[Start of section]

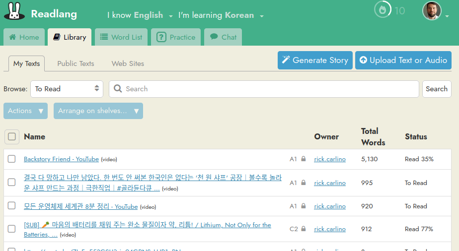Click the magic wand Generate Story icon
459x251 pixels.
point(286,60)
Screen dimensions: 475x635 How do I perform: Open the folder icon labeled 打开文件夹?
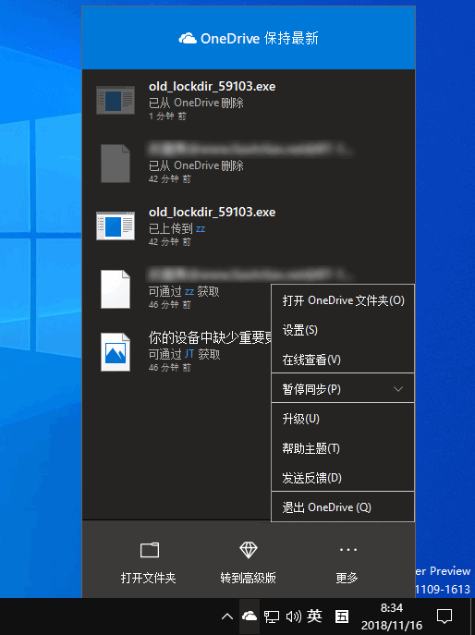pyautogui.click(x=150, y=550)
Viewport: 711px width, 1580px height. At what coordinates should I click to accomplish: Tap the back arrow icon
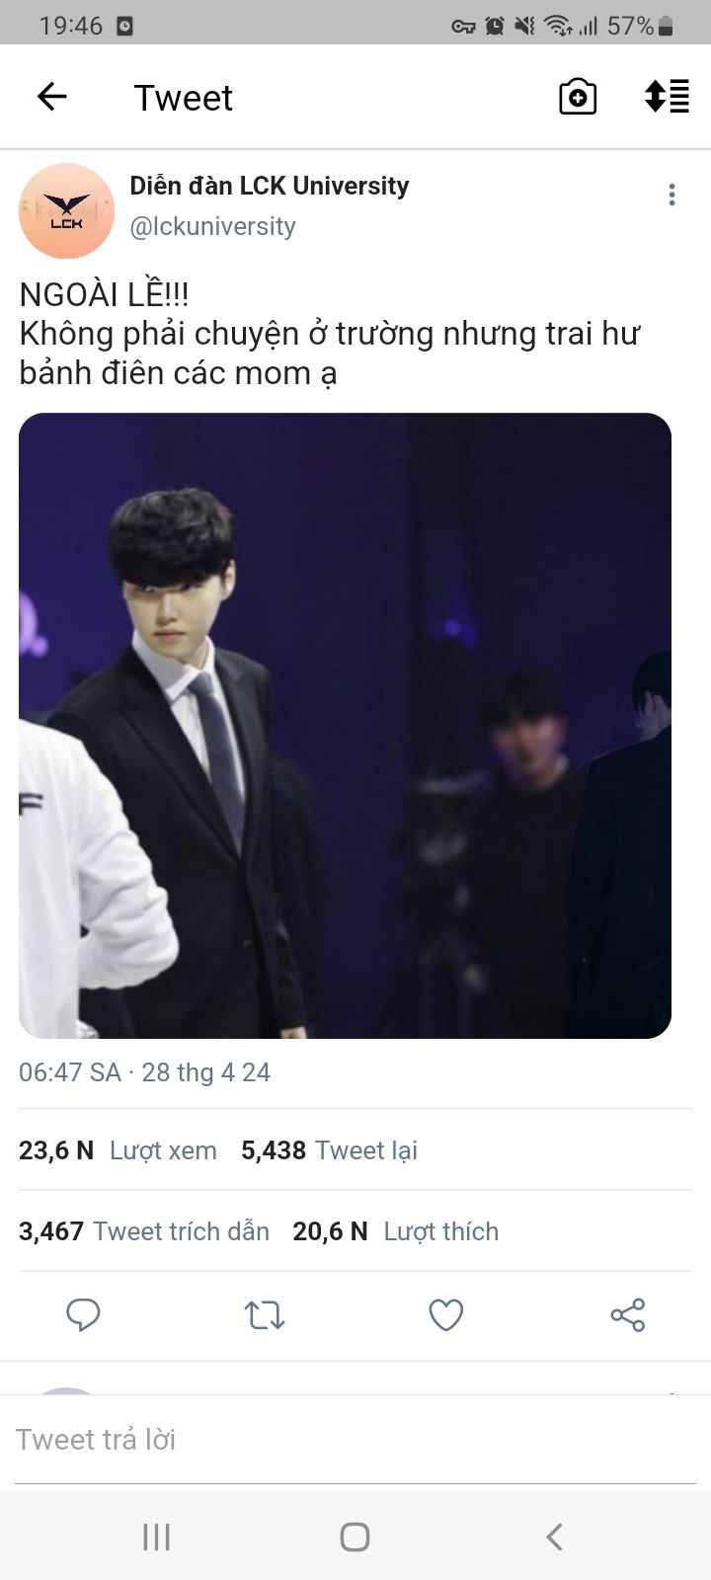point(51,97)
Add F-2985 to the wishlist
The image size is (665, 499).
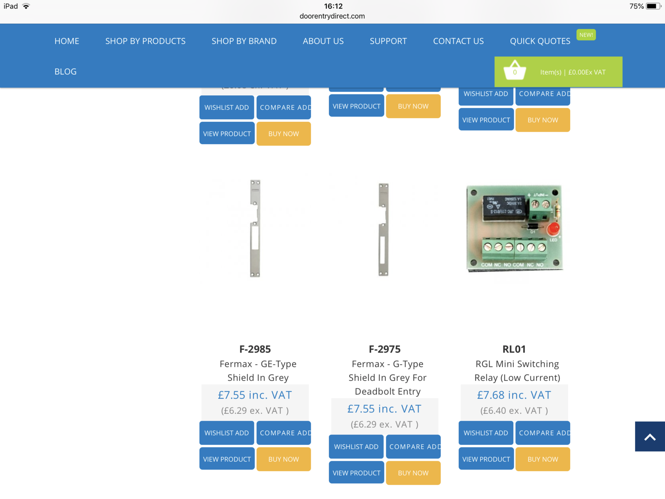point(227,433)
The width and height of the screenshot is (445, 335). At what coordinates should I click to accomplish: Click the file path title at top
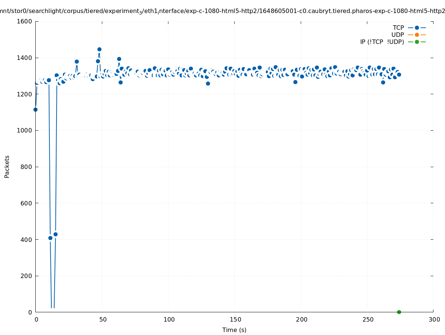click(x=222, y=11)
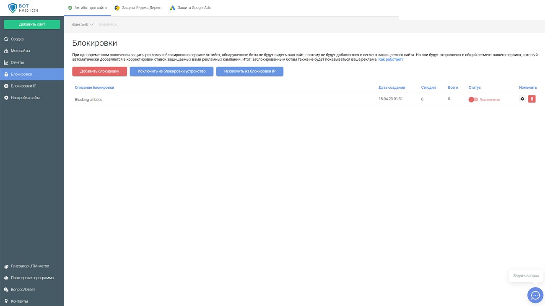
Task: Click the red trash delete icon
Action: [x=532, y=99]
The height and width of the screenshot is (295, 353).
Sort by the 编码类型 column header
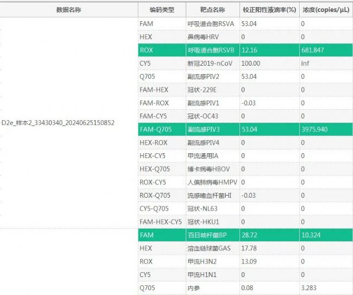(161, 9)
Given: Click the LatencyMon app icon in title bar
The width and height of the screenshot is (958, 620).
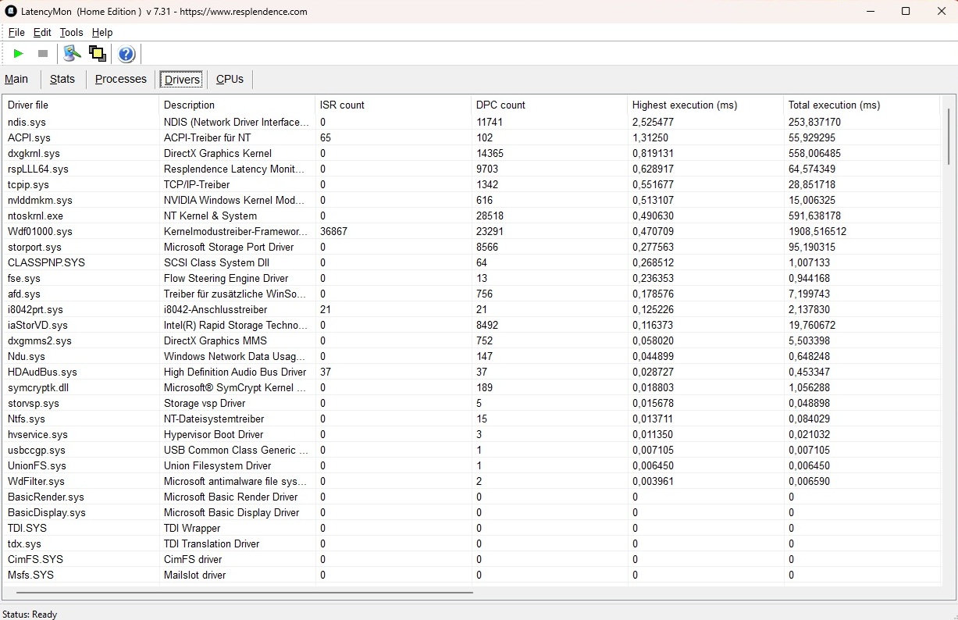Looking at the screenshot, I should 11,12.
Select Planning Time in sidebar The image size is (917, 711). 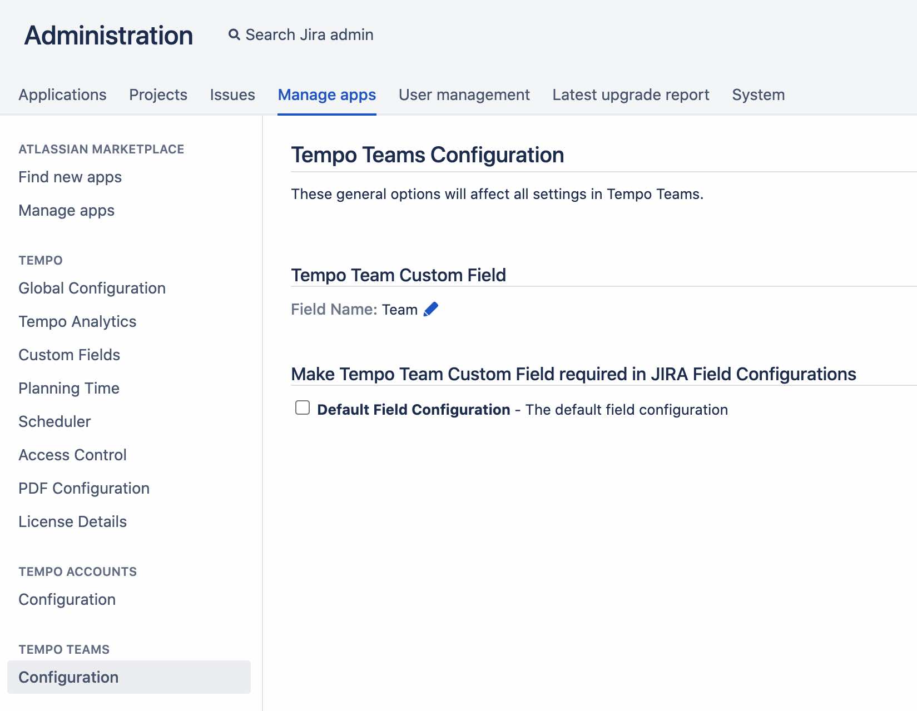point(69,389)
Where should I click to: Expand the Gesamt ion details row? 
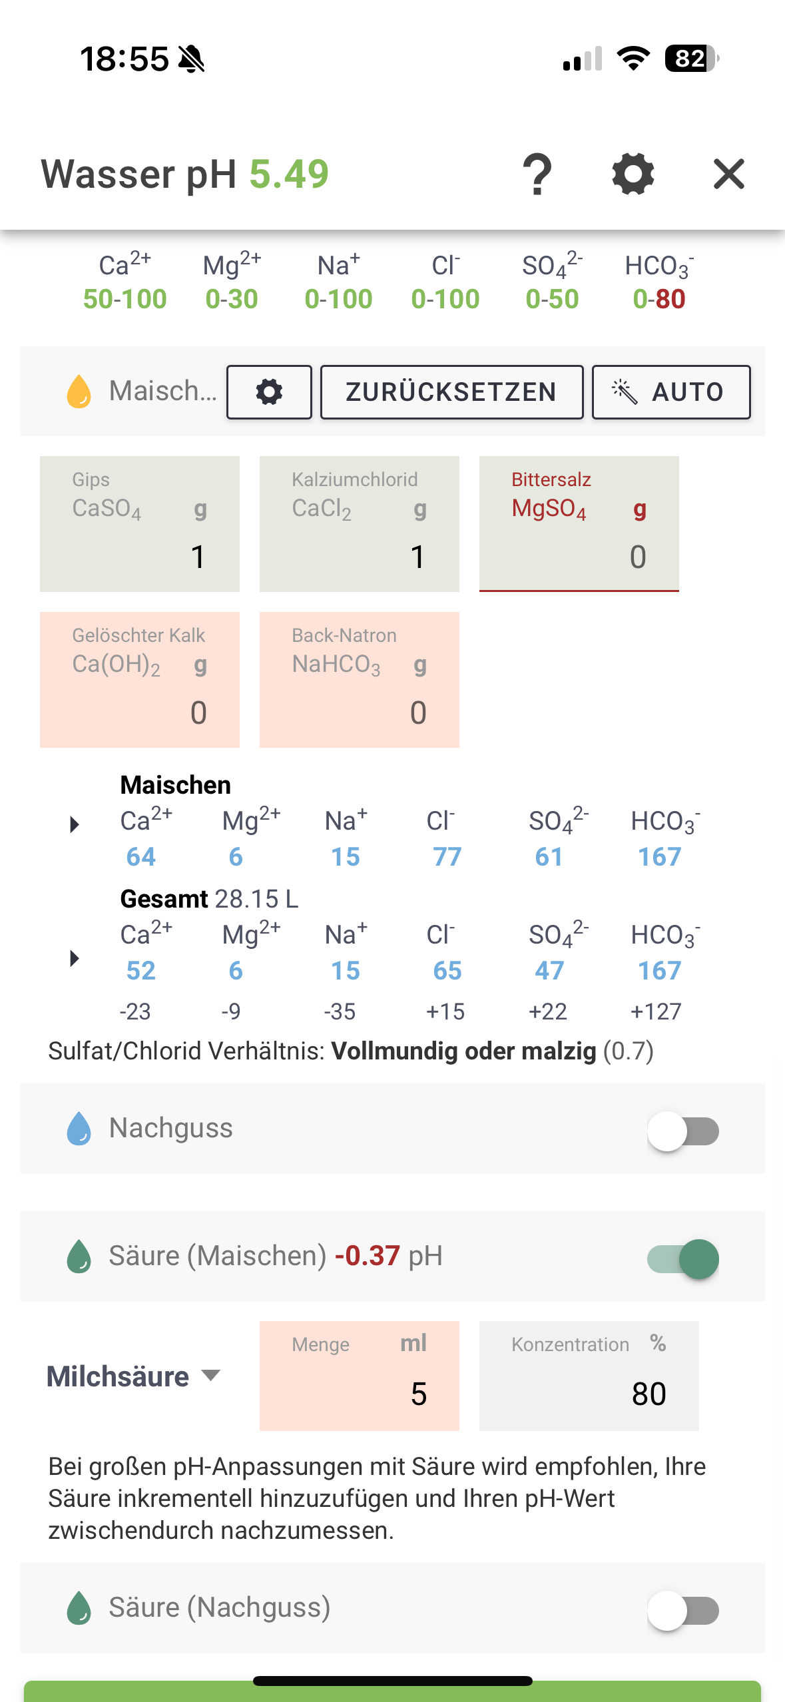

[End of section]

* _Exercise_:
Reproduce the entries exactly, from the line with "The width and height of the screenshot is (445, 335)." to the line with "Given: Click the", both lines included, keeping no pictures.

* _Answer area_:
The width and height of the screenshot is (445, 335). At what coordinates should I click to accomplish: Click the file path title at top
click(x=222, y=11)
Task: Click the red trash delete icon
Action: [x=532, y=99]
The height and width of the screenshot is (295, 353).
Sort by the 编码类型 column header
(161, 9)
Given: Click the LatencyMon app icon in title bar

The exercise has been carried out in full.